RTS #019 The Augusta Rule struck down by tax court
Depending on where you look, you can see an almost constant refrain from some financial advisors and tax professionals around the Augusta rule: “Don’t do it! It’s a waste of time and not worth it!” These same people probably saw a recent court ruling on the topic and took comfort in assuring themselves they were right all along…but I think the ruling is a major win for people who are using the Augusta rule correctly.
If you haven’t seen the court case yet, the IRS disallowed $280,000+ of tax-free income claimed through the Augusta rule and charged penalties and interest on top of the back taxes on that income. How is that possibly a good thing? Because in this case, the taxpayer was wildly abusing the rule, AND the court laid out exactly what they should have done to properly take advantage of the strategy.
So now we have a recent court case setting the precedent that this is a valid strategy, including a business owner renting their personal home to their business and getting tax-free income on their 1040 while still claiming a deduction on their business return. BUT you have to pay attention to the details and not get carried away. In the situation addressed by the court case, the taxpayer had claimed nearly $300,000 of rental income over the course of just 3 years and had no documentation to support how they determined the fair rental value or that the renting was, in fact, for a legitimate business purpose.

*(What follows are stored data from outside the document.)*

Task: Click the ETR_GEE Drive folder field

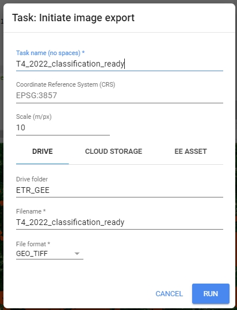Action: [120, 190]
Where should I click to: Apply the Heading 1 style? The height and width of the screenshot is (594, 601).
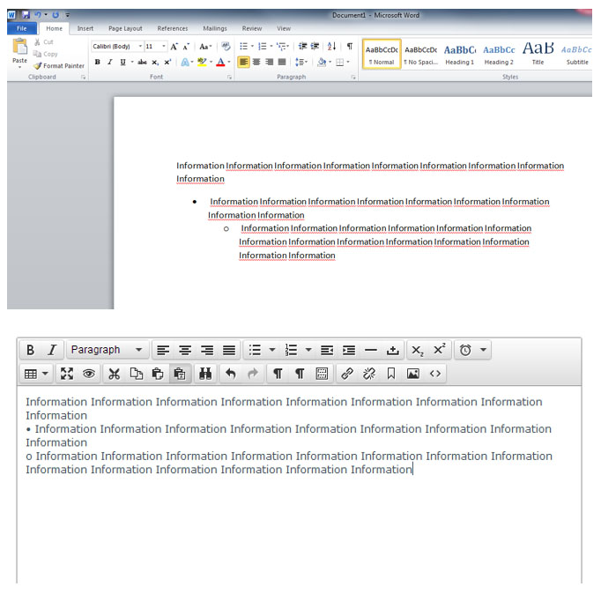point(459,53)

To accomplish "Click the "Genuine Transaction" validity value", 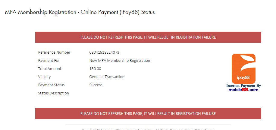I will coord(107,77).
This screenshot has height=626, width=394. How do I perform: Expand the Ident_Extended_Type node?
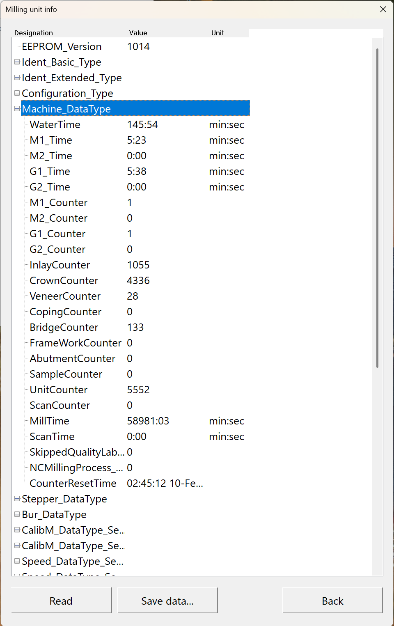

If you’ve ever considered using the Augusta rule or recommending it to a client, the case summary is a great read so you can see firsthand (and be able to share with your tax professional) where the likely pitfalls are. The IRS also has guidance on adopting this strategy, which is worth being familiar with. Yes, there is an administrative burden to getting this strategy started, but with the right system, it becomes easier to execute year over year and can potentially save thousands in taxes in a single year and tens of thousands, if not more, over time.
What can you do about it?
Have a set process. This applies to so many strategies, but the Augusta rule is an important one to make sure you have a system for making sure “i’s” get dotted and “t’s” get crossed. Whether you are employing the strategy yourself or recommending it to a client, there needs to be a clear method for how you are going to determine and document key areas of the strategy, including:
- How much rent will be charged
- How to ensure you don’t surpass the 14 limit
- How to determine what a legitimate business purpose would be and the documentation you need to go along with it (think agendas and meeting minutes; you need clear of evidence of who attended and what was done)
Like all other tax strategies you also need to make sure you have a clear understanding of how the rule works and what could go wrong before you dive into it or recommend it to a client.
Happy Tax Planning!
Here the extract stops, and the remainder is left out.